Thanks for the posting Jason,

Hanta Virus is in 38 states now
38% of the Hanta Virus cases are fatal
Washington State found 14% of deer mice were infected in 2000

Checkout posting #43 from this thread that I pretty much hijacked from flyfsher for a little real experience with this virus.

http://www.airforums.com/forum...2&page=1&pp=50

My 74 old year father in law, my 10 year old son and I torn into this thing and started cleaning it up. Then I started wondering, after several hours of cleaning, about what kind of mice were living in this Tradewind that had been setting in rural Idaho for the last 15 plus years.

I'm the only one that's been back in the AS in the last week and a half and that is just to check traps.
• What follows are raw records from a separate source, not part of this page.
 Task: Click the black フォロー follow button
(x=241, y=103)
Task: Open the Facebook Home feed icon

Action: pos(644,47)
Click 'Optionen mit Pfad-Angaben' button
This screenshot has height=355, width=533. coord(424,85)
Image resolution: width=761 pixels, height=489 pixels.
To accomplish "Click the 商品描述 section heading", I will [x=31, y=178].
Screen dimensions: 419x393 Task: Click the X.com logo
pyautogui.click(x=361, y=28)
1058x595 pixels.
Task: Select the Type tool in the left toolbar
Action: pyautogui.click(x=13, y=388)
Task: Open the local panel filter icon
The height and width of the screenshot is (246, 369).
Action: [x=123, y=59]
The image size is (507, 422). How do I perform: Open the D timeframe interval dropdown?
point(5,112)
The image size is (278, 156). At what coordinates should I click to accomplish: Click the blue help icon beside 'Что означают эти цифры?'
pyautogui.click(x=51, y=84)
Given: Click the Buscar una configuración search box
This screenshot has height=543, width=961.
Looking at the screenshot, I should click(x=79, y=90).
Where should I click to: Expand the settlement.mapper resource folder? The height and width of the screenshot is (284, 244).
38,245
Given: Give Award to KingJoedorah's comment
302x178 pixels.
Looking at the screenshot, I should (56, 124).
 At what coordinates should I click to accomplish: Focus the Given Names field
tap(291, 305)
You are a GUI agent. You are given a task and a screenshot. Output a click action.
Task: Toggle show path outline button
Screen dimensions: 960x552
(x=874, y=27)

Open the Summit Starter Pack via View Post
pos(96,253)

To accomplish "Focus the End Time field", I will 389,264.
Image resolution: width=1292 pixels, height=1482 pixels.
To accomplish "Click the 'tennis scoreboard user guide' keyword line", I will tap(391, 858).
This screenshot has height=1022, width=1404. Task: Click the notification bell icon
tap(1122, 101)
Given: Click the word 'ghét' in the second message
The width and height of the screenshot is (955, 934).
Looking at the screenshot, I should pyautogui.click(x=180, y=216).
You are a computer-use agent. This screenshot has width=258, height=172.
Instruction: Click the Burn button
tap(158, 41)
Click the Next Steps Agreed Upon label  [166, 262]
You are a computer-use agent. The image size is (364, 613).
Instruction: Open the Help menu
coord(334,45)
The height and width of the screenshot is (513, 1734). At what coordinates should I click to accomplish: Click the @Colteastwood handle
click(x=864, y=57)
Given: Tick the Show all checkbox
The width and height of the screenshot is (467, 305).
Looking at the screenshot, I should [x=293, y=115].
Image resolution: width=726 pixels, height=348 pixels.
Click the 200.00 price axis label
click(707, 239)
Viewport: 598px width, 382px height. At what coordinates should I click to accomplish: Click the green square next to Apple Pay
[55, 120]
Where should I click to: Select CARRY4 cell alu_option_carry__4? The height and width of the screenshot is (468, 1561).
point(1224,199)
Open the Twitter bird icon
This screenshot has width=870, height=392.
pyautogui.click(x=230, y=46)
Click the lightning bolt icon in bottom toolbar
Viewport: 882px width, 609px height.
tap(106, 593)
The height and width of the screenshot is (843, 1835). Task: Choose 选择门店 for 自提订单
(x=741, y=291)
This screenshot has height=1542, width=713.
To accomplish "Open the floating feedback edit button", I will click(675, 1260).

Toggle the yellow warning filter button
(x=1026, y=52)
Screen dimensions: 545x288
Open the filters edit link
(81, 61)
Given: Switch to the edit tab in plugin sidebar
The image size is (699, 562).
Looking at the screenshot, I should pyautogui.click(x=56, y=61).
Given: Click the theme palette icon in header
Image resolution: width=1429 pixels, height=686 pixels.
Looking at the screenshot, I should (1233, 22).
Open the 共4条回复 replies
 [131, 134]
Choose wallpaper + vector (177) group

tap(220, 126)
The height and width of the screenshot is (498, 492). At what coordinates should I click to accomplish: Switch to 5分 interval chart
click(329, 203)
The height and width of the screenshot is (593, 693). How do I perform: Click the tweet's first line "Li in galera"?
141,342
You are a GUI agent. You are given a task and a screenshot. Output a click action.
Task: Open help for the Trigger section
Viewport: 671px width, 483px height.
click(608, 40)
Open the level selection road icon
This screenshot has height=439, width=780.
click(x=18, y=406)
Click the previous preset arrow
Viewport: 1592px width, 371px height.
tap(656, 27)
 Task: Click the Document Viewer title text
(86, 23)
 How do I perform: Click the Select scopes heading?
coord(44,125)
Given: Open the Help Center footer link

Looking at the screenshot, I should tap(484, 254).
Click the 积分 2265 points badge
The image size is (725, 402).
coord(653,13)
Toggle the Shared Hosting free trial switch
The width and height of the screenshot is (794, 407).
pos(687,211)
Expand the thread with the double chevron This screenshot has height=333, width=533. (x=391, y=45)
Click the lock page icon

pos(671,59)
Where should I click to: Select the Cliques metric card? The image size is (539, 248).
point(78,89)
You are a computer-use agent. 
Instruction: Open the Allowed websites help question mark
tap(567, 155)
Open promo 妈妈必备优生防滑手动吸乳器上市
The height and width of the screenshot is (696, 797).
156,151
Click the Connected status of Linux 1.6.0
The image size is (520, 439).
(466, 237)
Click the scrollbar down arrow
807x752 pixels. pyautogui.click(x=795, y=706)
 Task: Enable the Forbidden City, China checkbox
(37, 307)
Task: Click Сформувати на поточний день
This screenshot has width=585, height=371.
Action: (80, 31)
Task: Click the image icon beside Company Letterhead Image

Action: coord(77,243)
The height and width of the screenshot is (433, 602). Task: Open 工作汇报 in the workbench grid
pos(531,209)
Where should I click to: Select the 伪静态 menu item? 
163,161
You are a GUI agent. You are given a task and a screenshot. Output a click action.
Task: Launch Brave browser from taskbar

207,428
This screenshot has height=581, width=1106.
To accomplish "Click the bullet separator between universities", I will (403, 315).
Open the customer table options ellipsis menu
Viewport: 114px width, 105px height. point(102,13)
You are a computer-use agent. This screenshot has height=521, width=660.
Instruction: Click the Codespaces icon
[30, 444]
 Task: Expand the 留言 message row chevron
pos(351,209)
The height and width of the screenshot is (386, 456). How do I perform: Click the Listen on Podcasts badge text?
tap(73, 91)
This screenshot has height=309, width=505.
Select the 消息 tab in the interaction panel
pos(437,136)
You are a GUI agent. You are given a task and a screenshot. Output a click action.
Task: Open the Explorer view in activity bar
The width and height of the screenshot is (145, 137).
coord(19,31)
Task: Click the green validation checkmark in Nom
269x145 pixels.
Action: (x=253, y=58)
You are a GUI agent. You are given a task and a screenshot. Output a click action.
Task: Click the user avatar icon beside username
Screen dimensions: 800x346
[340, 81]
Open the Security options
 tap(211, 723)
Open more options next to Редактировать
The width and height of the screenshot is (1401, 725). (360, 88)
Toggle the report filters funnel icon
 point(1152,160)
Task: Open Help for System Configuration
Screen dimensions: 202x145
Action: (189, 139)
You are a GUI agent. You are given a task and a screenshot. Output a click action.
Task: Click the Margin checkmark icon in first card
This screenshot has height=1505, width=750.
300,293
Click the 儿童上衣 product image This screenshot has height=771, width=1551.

I'm calling my dad-in-law sometimes a couple times a day and watching my son like a hawk for any signs of this virus. My dad-in-law thinks I'm over reacting but if something like this catch up him, he would have a fight on his hands. The wife (she does the laundry) is running a low fever and is aching all over. She says it's from helping the 10 year old with soccer and scrubing the bedroom and just being tied. I'm I worried, you bet. My imigination is keeping pretty busy and causing a few sleepless nights thinking about what I should of done and what could happen because of one over zealous new to be Airstream owner. I figure we have about 5-6 more days before we can start feeling safe that none of us have pick up this nasty bug. So if I stop posting in this forum I guess You'll know the rest of the story.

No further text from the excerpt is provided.